Драко почти не может различить лица настоящей Грейнджер за пеленой ярких картин, хотя смотрит прямо на нее.

— Малфой, ты меня пугаешь… — Гермионе хочется заорать в ответ, но она давит голос вниз так сильно, как только может. Драко выглядит воистину жутко. С выпученными глазами и перекошенным лицом.

Грейнджер делает неуверенный шаг вперед и тянет руки, решая, что, может быть, прикосновения — это меньшее из зол, и они отвлекут его внимание, потушив пламя, но он опережает. Драко резко выкидывает вперед обе руки и хватает ее кисти. Она почти каменеет от неожиданности, так что ее пальцы едва ли гнутся, когда он притягивает их к своему лицу.
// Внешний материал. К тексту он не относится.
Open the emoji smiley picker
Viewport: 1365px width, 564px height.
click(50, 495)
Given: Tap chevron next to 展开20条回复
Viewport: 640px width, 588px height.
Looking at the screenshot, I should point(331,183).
Касание обжигает его болью, а сознание расшибается от сбивающей волны накатившего страха. Но Драко продолжает, с мазохизмом заставляя себя елозить ее пальцами по щекам.
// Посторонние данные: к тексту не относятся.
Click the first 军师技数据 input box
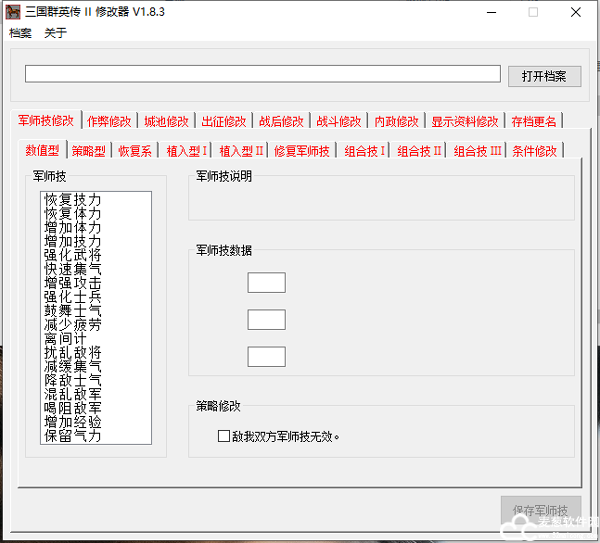The height and width of the screenshot is (543, 600). pos(266,283)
Он чувствует, как Грейнджер оживает и упирается, стараясь выпутаться из его хватки, но не знает, откуда в его теле берется сила, способная удерживать ее против воли. Движения Драко беспорядочные, и когда он надавливает ее ногтем на кожу, пересекая отвратительный порез, полученный в Азкабане, то перед его глазами все плывет от реальной раздирающей боли. Почувствовав струйку крови, Драко срывается с цепи и прикладывает еще больше силы, корябая порез. Сильнее, еще сильнее! Он вцепляется в ее пальцы, и как лезвиями принимается хаотично царапать лицо, ощущая тошноту от боли, которой становится слишком много. Его должно уже парализовать от страха и того, с какой оглушительной силой долбится изнутри сердце, но Драко начинает получать извращенное удовольствие, наказывая себя за то, кем он был. Или кем так и не стал.